Task to complete: Update the lines starting at the one that contains "The image size is (746, 981). How do I perform: Point" and ending at the one that contains "pos(487,549)" by replacing "Choose" with "Select", leaving everything else unchanged. Return only those lines.

◆ ◆ ◆ ◆

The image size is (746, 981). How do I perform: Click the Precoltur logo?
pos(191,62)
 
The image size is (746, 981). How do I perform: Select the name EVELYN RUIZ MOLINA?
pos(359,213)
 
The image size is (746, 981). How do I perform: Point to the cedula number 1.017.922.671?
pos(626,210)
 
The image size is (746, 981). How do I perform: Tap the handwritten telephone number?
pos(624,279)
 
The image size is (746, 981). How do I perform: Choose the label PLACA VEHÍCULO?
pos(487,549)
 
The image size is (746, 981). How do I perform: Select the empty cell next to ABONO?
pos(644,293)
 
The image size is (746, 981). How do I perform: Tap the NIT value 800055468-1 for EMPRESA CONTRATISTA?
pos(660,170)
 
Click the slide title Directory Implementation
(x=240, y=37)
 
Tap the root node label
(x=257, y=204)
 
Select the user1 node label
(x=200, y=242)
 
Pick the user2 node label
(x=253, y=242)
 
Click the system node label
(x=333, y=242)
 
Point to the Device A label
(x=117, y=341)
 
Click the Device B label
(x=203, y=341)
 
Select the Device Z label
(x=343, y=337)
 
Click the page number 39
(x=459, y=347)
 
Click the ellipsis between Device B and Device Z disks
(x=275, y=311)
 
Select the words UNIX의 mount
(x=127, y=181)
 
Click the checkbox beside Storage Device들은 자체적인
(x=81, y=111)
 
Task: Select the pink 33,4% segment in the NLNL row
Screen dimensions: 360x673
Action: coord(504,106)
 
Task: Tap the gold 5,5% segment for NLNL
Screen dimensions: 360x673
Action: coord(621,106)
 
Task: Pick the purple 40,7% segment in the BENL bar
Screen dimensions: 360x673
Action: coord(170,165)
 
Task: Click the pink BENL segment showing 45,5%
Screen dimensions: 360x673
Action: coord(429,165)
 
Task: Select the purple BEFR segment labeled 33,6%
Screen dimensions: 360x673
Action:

◆ ◆ ◆ ◆

Written response:
The image size is (746, 981). How do I perform: Point to the cedula number 1.017.922.671?
pos(626,210)
 
The image size is (746, 981). How do I perform: Tap the handwritten telephone number?
pos(624,279)
 
The image size is (746, 981). How do I perform: Select the label PLACA VEHÍCULO?
pos(487,549)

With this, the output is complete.